Of all major market economies, the rise of big business preceded that of big government only in the United States. And when big business came, no countervailing force resisted its initial impact. Thus, the manifold problems it raised provoked a powerful public response that immediately moved into the realm of politics. In the closing years of the nineteenth century, the United States became the only major industrial power to enact legislation explicitly designed to curb the power of large corporations. Congress passed the Interstate Commerce Act in 1887, the Sherman Antitrust Act in 1890, and the Federal Trade Commission and Clayton acts in 1914. The United States was the only country to attempt such a thoroughgoing regulation of railroads as that embodied in the Hepburn Act of 1906, which gave new teeth to the Interstate Commerce Act of 1887. In other nations, railroads were either publicly owned or smaller than the gigantic American companies, several of which employed more than 100,000 persons. Although many other countries eventually adopted antimonopoly laws, the Sherman Antitrust Act remains the most stringent in the world.

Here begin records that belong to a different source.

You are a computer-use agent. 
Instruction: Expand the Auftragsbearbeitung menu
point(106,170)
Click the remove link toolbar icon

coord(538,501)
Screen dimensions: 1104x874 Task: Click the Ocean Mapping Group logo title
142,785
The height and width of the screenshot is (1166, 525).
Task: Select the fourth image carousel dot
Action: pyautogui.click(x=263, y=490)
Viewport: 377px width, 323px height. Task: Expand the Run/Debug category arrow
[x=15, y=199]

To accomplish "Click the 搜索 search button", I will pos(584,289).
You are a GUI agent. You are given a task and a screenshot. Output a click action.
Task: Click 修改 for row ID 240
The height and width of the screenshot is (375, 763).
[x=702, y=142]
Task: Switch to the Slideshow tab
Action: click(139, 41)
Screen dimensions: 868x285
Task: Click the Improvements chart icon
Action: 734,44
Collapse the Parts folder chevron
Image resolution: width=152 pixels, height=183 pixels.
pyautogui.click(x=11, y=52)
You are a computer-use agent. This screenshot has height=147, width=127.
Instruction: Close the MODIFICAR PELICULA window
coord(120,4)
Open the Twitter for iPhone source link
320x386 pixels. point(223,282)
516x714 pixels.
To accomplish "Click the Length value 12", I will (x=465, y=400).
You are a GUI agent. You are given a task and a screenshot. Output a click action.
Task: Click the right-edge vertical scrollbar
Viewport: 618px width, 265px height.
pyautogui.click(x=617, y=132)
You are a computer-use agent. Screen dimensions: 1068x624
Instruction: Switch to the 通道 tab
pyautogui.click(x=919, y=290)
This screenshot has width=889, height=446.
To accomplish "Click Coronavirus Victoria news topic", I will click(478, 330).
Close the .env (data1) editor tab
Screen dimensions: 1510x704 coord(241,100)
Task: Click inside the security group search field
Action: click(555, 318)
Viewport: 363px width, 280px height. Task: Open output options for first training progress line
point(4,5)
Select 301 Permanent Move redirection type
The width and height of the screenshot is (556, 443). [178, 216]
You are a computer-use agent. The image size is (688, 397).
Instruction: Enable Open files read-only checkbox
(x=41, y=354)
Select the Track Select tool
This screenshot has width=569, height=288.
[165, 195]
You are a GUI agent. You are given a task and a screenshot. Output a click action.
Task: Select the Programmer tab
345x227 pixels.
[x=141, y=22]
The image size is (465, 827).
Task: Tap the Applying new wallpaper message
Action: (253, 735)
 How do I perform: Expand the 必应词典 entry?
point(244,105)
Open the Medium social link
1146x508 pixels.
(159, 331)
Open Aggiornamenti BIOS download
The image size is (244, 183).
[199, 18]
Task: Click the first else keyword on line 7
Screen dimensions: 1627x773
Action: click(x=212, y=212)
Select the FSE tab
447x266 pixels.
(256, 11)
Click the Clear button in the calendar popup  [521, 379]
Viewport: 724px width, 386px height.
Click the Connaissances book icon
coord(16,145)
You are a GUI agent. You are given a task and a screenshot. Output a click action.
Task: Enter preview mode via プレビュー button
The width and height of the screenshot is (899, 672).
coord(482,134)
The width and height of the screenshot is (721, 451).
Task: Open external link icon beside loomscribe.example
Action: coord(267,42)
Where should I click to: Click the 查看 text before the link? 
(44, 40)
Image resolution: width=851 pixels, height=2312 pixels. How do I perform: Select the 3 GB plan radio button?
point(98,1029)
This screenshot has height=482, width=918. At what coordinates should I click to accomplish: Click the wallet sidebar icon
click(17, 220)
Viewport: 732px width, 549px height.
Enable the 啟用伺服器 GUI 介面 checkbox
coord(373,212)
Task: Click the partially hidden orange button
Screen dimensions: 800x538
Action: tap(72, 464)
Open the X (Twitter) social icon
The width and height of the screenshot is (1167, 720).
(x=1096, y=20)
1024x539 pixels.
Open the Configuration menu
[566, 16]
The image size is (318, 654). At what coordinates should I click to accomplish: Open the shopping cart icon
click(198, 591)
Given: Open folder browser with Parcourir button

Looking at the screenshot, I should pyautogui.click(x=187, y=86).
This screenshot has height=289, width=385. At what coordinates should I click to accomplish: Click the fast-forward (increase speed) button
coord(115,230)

American regulatory practice during the twentieth century was shaped by three outbursts of legislation: during the Progressive Era (1901–1914), the New Deal (1933–1938), and the later period of focused concern for safety, social justice, and environmental protection (1964–1971). Although several exceptions might be noted, this legislation and the agencies it created generally were designed to restrain the power of business. An appropriate symbol is the giant statuary outside the Federal Trade Commission building in Washington, which depicts powerful, unruly horses being held in check by the hand of a man. American agencies with direct authority over business practices, such as the Securities and Exchange Commission, remain far stronger than their foreign counterparts.
In the United States, then, regulatory behavior in the twentieth century was typically restrictive. In other countries it was more often promotional. In some ways this represents a reversal of nineteenth-century practice, when the United States was the most hospitable of all countries to the conduct of business enterprise. The more precise point is that during the twentieth century, the promotional activities of the American government differed in kind from those elsewhere. In other countries, such measures focused on industrial planning, sectoral growth, and targeted key industries. Seen most clearly in the post-World War II activities of Japan’s Ministry of International Trade and Industry, industrial planning had many counterparts elsewhere: in French indicative planning of the 1950s and 1960s, in the corporatist interlocks of German banks, labor unions, and large firms, even in the experiments under Labour governments in Britain. None of these practices, all of which fall under the general rubric of «industrial policy,» took firm root in America, with the sole exception of what pejoratively has been called «Pentagon capitalism.»